Linux Virtual VXLAN interface
While I was testing, I wanted to be able to just work with the inner network packet. After doing a little bit of research, I found another little trick to only work with the original network packet. This technique uses a virtual VXLAN network interface in Linux to extract the inner packet.
The commands below show an example on how this can be accomplished:
sudo ip link add vxlan0 type vxlan id 4321 dev eth0 local 10.0.0.207 dstport 4789
sudo ip link set vxlan0 up
The first command creates a virtual network interface with the label “vxlan0” that extracts traffic with VXLAN ID “4321” sent to local interface “eth0” that has a defined IP address of “10.0.0.207”. The traffic is sent to the destination port of “4789”. The second command enables and turns-up the new interface.
These parameters would be changed to match the specific implementation and traffic mirroring session.
Now we can use tcpdump and its capture filters on the original packets. Tools that do not support VXLAN encapsulated packets can also process the mirrored packets using this method.
The AWS Traffic Mirroring fills a gap that organizations have with monitoring network level traffic within their workloads. This service provides us with a capability to copy network packets and forward them to security or network analysis tools to help us better understand what is happening at the network layer.

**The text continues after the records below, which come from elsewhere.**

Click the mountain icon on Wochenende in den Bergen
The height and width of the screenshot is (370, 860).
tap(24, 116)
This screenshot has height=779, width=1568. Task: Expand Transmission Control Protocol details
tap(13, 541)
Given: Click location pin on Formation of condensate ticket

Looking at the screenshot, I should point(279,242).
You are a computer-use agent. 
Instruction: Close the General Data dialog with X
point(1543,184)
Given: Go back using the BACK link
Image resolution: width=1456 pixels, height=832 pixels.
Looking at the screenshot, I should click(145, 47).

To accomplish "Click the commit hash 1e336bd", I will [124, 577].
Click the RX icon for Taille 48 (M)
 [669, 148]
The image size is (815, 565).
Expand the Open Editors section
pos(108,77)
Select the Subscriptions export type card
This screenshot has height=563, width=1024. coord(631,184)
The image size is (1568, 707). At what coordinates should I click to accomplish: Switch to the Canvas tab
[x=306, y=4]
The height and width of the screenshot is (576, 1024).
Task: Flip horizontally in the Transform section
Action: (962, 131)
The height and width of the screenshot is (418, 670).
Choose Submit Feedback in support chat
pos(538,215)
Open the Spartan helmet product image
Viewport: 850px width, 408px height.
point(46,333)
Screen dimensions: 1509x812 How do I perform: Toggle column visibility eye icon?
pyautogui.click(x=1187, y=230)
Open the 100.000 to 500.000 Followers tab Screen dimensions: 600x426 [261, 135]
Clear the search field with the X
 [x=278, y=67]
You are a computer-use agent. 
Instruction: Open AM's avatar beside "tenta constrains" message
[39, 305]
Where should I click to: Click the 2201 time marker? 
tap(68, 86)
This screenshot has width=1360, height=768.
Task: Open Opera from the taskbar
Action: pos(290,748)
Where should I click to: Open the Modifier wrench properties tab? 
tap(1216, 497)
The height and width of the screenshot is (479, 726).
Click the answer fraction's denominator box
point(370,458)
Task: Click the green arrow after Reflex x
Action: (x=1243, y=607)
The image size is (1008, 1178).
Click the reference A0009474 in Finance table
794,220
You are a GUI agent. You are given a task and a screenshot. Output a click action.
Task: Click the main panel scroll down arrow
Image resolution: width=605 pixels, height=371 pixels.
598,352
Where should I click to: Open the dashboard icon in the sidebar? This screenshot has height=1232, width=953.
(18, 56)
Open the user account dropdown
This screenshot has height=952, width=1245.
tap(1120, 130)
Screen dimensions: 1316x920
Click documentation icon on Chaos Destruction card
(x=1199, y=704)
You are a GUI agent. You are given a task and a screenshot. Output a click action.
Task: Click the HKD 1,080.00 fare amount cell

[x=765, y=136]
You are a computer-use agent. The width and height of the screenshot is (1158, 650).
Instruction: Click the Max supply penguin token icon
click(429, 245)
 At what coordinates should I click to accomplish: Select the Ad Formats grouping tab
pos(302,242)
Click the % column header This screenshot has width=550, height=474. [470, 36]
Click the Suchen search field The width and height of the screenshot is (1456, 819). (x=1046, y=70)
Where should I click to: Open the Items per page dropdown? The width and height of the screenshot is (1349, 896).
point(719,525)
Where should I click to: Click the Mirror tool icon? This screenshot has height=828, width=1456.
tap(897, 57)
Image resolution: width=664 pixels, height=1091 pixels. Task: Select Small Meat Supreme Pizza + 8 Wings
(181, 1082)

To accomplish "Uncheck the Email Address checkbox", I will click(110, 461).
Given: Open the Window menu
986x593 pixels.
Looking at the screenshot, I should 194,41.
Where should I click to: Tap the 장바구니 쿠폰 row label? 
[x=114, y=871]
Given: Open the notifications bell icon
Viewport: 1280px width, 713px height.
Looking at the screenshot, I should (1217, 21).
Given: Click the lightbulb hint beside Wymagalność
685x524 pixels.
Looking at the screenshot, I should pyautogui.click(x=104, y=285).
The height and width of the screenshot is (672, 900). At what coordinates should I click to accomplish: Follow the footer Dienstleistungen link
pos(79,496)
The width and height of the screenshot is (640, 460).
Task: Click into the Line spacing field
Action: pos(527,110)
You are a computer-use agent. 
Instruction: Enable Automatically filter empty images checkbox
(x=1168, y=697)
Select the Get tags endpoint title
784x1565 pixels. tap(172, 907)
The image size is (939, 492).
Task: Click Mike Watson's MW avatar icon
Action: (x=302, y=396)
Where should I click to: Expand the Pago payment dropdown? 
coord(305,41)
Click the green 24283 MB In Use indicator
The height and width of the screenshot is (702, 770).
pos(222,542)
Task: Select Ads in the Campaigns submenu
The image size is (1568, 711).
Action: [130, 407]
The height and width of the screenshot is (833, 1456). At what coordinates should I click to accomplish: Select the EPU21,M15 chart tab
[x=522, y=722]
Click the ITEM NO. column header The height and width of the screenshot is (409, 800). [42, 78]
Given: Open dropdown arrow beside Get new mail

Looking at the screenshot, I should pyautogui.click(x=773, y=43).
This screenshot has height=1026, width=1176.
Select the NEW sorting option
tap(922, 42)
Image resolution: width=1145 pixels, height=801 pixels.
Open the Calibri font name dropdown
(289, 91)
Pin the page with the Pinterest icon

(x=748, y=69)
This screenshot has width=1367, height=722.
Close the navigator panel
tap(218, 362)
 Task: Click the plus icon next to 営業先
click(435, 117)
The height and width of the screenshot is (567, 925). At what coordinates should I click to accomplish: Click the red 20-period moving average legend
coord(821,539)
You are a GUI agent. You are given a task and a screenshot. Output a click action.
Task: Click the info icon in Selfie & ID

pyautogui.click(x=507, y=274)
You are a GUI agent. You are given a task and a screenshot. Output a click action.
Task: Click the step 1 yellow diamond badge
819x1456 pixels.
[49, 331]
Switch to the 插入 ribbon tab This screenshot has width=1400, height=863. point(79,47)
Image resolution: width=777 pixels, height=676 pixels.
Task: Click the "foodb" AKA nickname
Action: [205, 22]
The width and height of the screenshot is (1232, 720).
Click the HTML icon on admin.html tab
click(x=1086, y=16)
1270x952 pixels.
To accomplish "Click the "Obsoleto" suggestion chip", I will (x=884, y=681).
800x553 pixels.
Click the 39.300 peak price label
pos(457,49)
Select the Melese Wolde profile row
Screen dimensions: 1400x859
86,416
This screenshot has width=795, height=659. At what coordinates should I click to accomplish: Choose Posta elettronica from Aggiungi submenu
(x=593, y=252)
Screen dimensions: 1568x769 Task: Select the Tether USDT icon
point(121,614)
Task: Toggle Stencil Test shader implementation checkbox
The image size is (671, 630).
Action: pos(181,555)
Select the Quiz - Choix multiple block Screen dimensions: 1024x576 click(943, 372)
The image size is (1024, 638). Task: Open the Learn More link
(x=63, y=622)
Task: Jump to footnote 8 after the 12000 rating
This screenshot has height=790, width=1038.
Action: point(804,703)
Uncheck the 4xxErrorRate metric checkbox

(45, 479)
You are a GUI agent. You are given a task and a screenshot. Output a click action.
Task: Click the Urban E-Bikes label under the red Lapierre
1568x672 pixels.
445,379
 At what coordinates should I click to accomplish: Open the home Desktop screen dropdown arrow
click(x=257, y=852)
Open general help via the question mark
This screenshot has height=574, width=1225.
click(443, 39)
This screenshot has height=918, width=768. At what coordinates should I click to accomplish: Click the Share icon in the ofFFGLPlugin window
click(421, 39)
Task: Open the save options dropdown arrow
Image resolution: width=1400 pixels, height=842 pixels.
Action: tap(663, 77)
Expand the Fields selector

However, like any tool or service, you must understand the requirements and limitations of the service to obtain the most value from it. As you look to implement this service, you need to understand what you are trying to accomplish with your traffic monitoring, what is required to make it work in your solution, and if your tools can support the service’s output format.